Monday, May 6, 2019

Memoirs of A Geisha







Memoirs of A Geisha is a film directed by American director Rob Marshall in 2005. Set in Japan during World War II, the film tells the lifetime story of Chiyo Matsumoto, a young Japanese girl from an impoverished family who is sold to an okiya (geisha house) by her father. Heartbroken and lost, Chiyo meets Chairman Iwamura, her love for the lifetime, and decides to become a geisha so that she can be part of the Chairman’s life. However, becoming a geisha is not as easy as Chiyo has imagined. As a new geisha, Chiyo doesn’t have too much choice over her customers. She is forced to entertain Chairman’s friend, even though the only person who she admires is the Chairman. As Chiyo becomes the most well-known geisha in Gion, Japan’s defeat in the war eventually caused the downfall of entertainment activities. Chiyo is forced to leave Kyoto after her transient success as a geisha. But luckily, after the war, Chiyo meets the Chairman again while she helps him to relaunch his business after the war. In the final, Chiyo and the Chairman finally confess love to each other.

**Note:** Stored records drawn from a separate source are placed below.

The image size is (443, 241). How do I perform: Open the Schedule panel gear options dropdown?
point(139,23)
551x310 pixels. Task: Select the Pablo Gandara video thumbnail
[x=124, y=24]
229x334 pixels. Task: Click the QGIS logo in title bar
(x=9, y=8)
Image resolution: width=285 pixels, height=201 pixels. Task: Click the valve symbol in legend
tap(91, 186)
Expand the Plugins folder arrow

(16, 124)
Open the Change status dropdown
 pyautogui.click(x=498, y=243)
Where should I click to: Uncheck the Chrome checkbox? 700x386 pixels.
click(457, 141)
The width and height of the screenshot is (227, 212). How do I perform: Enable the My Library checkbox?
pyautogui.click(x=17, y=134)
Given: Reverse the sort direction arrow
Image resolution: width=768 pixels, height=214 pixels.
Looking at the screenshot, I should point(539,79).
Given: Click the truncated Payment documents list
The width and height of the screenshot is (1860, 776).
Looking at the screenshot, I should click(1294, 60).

As a memoir, the film is narrated in Chiyo’s perspective and it’s easy for us to understand Chiyo’s thoughts at different time. After Chiyo falls in love with the Chairman, there is a scene where she runs down the Senbon Torii gates, smiling and anticipating. This is one of the most famous, and also my favorite melodramatic moment in the film. In this scene, Chiyo’s emotion is excessive. Her happiness, her hope, and her dream to become part of the Chairman’s life. The audience definitely read and feel Chiyo’s emotion, even without the narrative.

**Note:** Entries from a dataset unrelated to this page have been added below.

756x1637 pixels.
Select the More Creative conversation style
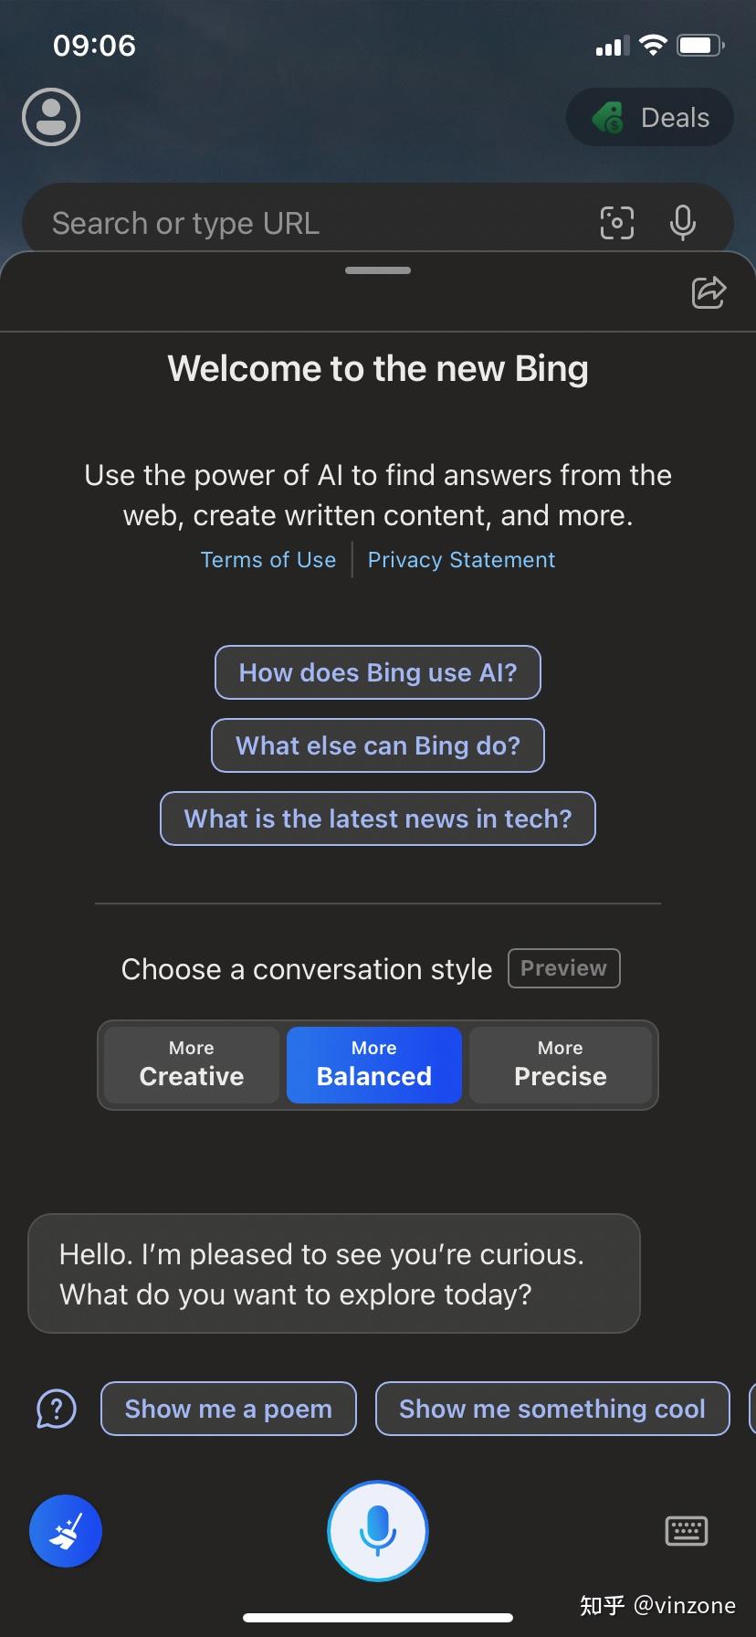190,1064
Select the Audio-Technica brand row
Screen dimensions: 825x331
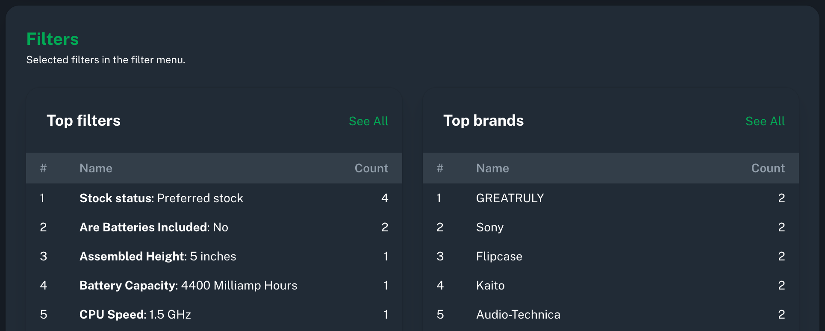(518, 315)
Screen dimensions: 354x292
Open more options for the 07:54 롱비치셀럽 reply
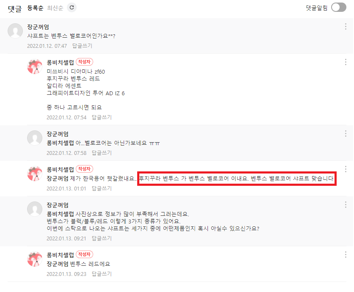tap(346, 62)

Image result for memoirs of a geisha fireAnother Melodramatic scene in the movie is where Chiyo’s rival, Hatsumomo, finds out her love for the Chairman and the two physically fight each other at the Okiya. There are a lot of emotional outburst, as the audience can feel the tension between these two women increase as we see Chiyo’s uneasiness. Hatsumomo used to be the most famous geisha at the okiya, but Chiyo’s success immediately takes all men’s attention from her. But Hatsumomo is not one of those subordinate geishas who do not fight against fate. She loves, she hates, and she acts purely based on her desire. Hatsumomo is the exact opposite of Chiyo’s teacher, Mameha, who is always calm and knows what’s best for herself. Throughout the film, Chiyo is basically choosing between Hatsumomo and mameha: either be dispassionate like Mameha or emotional like Mameha. In her Chiyo’s fight with Hatsumomo, we definitely see Chiyo is more like the latter. The motif behind all her actions is her love for the Chairman. When atsumomo is chased out of the okiya, Chiyo says, “ I could be her. Now I am geisha to this house. Were we so different? She loved once, she hoped once,  I might be looking into my own future.” At the end of that scene, the okiya is set on fire. Everything in the okiya is burnt into ashes, implying the end of Chiyo’s career as a geisha.

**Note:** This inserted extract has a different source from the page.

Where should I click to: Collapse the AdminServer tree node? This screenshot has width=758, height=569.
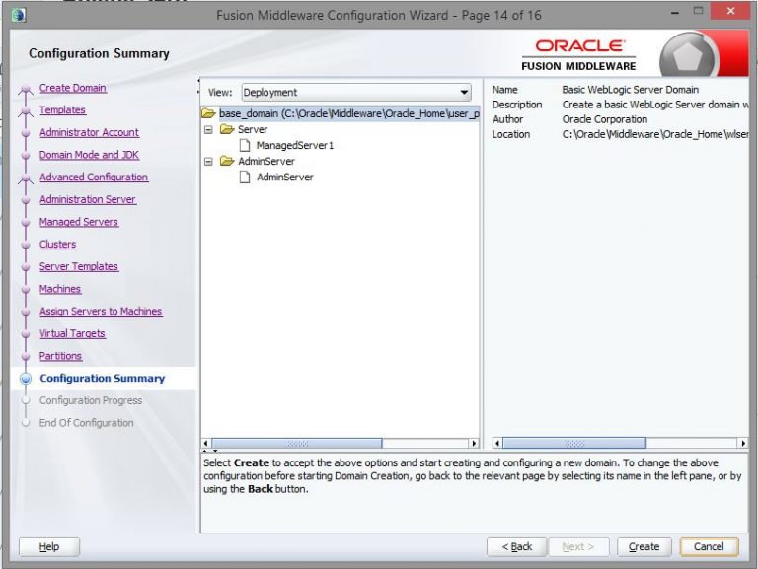[x=208, y=162]
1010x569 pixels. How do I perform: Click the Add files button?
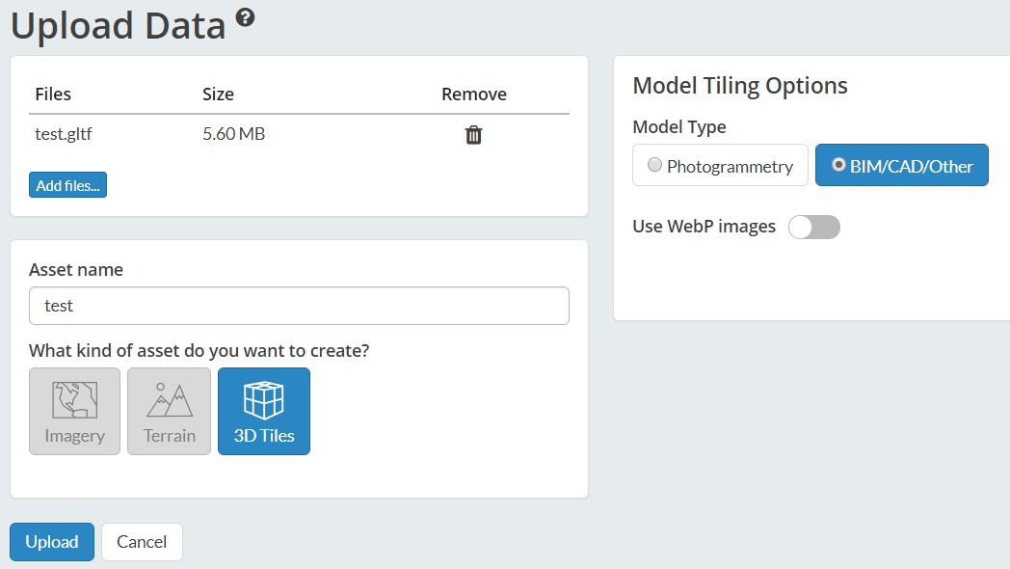pyautogui.click(x=67, y=185)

Related imageThe second part of the movie, which is set in postwar Japan, mainly focus on the theme of chaos and the loss of tradition. The postwar Japan is experiencing huge culture change and foreigners mistakenly take geisha as prostitutes. Chiyo’s old friend, Pumpkin, who used to be a geisha at the okiya house, becomes one of those who sells her body to make a living.  However, Chiyo does not give in to this change. In her mind, geisha is an elegant work of art that allows her to reach the world that she otherwise could never reach; it is the only connection that she has with the Chairman. “But I was a far from the geisha I had once been. The secrets of our hidden world were postcards now for girls back home. Any streetwalker with a painted face and silk kimono could call herself a geisha.” The contradiction between Chiyo and Pumpkin is the vivid representation of the conflict of tradition and modernization in postwar Japan society. Chiyo is desperate, because now being a geisha means giving her body to another man. Up until here, the tragic elements are very obvious in the film. It seems natural for us to expect a sad ending that is common to most Japanese postwar melodramas. However, the film ends with Chiyo’s reunion with the Chairman, a happy ending that  is more common in Hollywood melodramas. After all, Memoirs of A Geisha is made by an American director. Although the style and the ending is quite different from a typical Japanese melodrama, it still in some degrees addresses the topic that is very common in Japanese melodrama.